Fourier’s memoir 200 years later

Exactly 200 years ago, in 1807, Fourier submitted to the Académie des Sciences his famous memoir on his theory of heat propagation. It was controversial at the time and was finally published only in 1822. Since Gallica has a digital copy of that book, I’ve spent a little time reading it.

The style is in fact not that dated, especially for a physics book where one has to discuss at length one’s motivations, which Fourier does very carefully. It’s fascinating to see all the nowadays famous equations pop up gradually. In the second chapter, the heat equation first appears on page 123. This is followed by a table describing the dimensional analysis of the various quantities he introduced.

In chapter 3 he turns to heat propagation in a parallelepiped of infinite length, actually a semi-infinite axially symmetric cylinder whose base A is a source of constant heat while the cylindrical boudary has a constant temperature (i.e. Dirichlet boundary conditions, although Dirichlet was two years old at the time 🙂 ). The length coordinate is $x$ while the radial one is $y$, see his (fig. 7). And all the action regarding Fourier series starts here: he looks for the stationnary solution to this problem and finds that one is led to solve (in his notations) $\frac{d^2v}{dx^2}+\frac{d^2v}{dy^2}=0\ (*)$.

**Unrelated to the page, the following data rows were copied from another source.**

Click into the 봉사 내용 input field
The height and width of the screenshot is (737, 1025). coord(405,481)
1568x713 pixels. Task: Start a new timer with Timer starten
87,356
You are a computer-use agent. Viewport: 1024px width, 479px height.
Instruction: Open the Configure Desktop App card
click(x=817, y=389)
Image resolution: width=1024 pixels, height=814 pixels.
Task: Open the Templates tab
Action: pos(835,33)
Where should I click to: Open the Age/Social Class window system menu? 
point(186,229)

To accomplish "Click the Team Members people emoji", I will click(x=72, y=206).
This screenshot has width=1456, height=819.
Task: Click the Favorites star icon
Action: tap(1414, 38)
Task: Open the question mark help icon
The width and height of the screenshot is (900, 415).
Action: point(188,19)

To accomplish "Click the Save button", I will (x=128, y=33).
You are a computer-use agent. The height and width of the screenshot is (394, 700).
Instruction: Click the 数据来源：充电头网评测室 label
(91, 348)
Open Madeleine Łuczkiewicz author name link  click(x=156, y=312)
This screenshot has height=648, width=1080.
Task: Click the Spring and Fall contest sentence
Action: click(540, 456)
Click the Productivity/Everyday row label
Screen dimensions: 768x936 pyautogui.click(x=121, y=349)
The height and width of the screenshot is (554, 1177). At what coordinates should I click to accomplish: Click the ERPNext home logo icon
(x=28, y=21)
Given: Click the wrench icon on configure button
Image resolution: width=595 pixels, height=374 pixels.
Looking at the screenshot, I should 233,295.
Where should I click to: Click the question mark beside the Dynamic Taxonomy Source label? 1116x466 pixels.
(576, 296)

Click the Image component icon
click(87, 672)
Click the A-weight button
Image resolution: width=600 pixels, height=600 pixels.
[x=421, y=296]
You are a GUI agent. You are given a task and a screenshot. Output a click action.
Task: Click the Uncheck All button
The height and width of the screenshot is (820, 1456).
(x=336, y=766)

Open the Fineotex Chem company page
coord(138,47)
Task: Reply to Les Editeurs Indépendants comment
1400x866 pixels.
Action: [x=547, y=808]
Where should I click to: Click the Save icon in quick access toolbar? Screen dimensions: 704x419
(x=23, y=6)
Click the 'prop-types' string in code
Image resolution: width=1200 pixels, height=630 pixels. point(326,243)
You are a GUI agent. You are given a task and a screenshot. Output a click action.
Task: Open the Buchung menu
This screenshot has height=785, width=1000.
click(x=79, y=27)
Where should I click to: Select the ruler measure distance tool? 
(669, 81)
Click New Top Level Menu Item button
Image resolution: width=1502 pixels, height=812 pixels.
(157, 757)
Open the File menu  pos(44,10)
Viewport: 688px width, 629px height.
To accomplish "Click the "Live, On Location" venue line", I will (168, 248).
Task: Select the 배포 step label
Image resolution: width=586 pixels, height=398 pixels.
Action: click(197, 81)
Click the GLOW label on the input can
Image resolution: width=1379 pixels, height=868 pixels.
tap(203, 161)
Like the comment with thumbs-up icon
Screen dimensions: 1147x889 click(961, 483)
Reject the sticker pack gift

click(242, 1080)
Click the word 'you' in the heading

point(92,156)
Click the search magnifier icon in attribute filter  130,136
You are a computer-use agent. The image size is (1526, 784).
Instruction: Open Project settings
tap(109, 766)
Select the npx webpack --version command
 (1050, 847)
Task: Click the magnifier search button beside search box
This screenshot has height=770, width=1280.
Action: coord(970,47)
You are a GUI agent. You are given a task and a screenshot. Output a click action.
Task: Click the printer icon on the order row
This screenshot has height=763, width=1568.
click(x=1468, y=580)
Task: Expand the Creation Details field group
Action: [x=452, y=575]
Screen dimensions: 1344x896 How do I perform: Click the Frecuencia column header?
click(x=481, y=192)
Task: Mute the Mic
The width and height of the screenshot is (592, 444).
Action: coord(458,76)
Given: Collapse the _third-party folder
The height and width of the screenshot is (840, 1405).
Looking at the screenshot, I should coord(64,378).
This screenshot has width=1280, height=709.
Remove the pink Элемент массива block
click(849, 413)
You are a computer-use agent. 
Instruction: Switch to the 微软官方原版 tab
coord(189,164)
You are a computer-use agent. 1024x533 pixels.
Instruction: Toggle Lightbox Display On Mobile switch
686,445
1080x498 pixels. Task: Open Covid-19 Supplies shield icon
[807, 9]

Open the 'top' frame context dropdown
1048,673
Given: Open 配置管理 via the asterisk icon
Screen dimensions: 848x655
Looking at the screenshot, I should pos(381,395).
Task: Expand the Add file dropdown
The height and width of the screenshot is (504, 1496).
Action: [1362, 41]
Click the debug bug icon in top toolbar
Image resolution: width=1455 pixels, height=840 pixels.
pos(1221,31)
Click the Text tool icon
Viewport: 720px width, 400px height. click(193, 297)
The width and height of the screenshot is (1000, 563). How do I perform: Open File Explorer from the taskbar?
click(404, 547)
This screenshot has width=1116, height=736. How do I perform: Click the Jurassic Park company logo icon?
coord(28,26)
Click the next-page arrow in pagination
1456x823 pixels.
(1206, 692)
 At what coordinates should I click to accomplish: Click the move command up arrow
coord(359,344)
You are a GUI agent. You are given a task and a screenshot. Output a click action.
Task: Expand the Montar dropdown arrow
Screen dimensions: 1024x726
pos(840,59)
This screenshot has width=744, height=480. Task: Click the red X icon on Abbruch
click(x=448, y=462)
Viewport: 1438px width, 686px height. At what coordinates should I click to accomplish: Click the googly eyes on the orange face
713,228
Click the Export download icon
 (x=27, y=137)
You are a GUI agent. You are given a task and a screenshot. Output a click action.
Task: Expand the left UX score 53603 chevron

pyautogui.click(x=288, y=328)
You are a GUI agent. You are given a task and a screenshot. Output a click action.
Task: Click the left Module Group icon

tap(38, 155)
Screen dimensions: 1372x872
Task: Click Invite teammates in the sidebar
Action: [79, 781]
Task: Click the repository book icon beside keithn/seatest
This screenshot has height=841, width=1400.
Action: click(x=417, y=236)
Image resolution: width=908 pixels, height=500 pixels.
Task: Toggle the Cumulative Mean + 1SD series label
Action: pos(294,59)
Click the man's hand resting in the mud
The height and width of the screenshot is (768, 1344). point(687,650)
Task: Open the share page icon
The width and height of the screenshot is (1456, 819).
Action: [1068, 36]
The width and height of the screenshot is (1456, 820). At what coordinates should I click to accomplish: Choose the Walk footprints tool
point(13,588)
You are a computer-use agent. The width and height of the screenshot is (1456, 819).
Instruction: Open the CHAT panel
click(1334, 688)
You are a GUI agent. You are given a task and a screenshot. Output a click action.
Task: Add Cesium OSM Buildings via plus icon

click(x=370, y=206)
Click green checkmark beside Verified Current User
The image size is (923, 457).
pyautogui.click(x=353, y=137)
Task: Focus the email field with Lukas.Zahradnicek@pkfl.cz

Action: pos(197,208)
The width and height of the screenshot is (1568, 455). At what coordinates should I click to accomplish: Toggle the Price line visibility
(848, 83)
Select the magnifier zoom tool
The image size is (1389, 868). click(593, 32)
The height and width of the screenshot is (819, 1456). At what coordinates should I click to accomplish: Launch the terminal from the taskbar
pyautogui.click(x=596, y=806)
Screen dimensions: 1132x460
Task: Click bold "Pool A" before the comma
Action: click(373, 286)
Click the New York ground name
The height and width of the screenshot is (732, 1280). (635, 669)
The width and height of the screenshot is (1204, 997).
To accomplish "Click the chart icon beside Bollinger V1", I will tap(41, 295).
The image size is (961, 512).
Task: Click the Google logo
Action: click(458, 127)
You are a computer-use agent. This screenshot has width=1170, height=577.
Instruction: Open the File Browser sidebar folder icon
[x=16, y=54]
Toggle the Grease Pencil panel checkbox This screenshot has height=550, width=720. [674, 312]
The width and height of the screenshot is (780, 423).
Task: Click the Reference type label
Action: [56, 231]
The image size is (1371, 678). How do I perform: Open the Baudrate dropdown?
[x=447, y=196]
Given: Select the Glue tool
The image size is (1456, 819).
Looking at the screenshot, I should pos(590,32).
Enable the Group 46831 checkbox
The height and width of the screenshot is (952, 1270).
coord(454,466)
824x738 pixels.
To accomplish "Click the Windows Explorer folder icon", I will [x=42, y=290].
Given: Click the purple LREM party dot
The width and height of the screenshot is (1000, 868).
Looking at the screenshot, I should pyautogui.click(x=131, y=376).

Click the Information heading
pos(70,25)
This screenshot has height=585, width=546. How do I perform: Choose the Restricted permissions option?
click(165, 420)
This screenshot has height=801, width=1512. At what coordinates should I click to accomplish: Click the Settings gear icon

He then first looks for elementary solutions by using separation of variables, and finds (still using his notations) that $v=Fx.fy= e^{-mx}.\cos(my)$. He excludes the case $m < 0$ as heat must decay, and finds that to satisfy the boundary conditions $m$ must belong to 1, 3, 5, 7… (Is that the first occurence of quantization in the history of science? Very probably not, since at least Laplace is meant to have considered such Laplace equation earlier, but I don’t know about the precise reference.)

Fourier then adds “One will easily form a more general value of $v$ by adding more similar terms to the previous ones, and one shall get $v=ae^{-x}\cos(y)+be^{-3x}\cos{3y}+ce^{-5x}\cos(5y)+de^{-7x}\cos(7y)+\dots+etc.$ It is obvious that this function $v$ satisfies (*) and the boundary conditions.” After discussing that the constraint of having $v=1$ on A will allow to determine the values of $a, b, c, d...$ he ends this section by “we shall see later on that the motion always decomposes in a multiplicity of elementary motions, all of which occur as if they were alone“.

I’ve stopped reading this book at that point due to lack of time, but it’s clearly something I’d like to come back to in the summer. One thing I would also like to know about is the story of that memoir of Galois which was sent to Fourier in 1830. Apparently Fourier died that year and the memoir was “lost”. This has always puzzled me: does that mean Fourier’s children have thrown it away with some of their dad’s correspondance (and if so what more treasures where lost that way?), or that Fourier himself had already done so?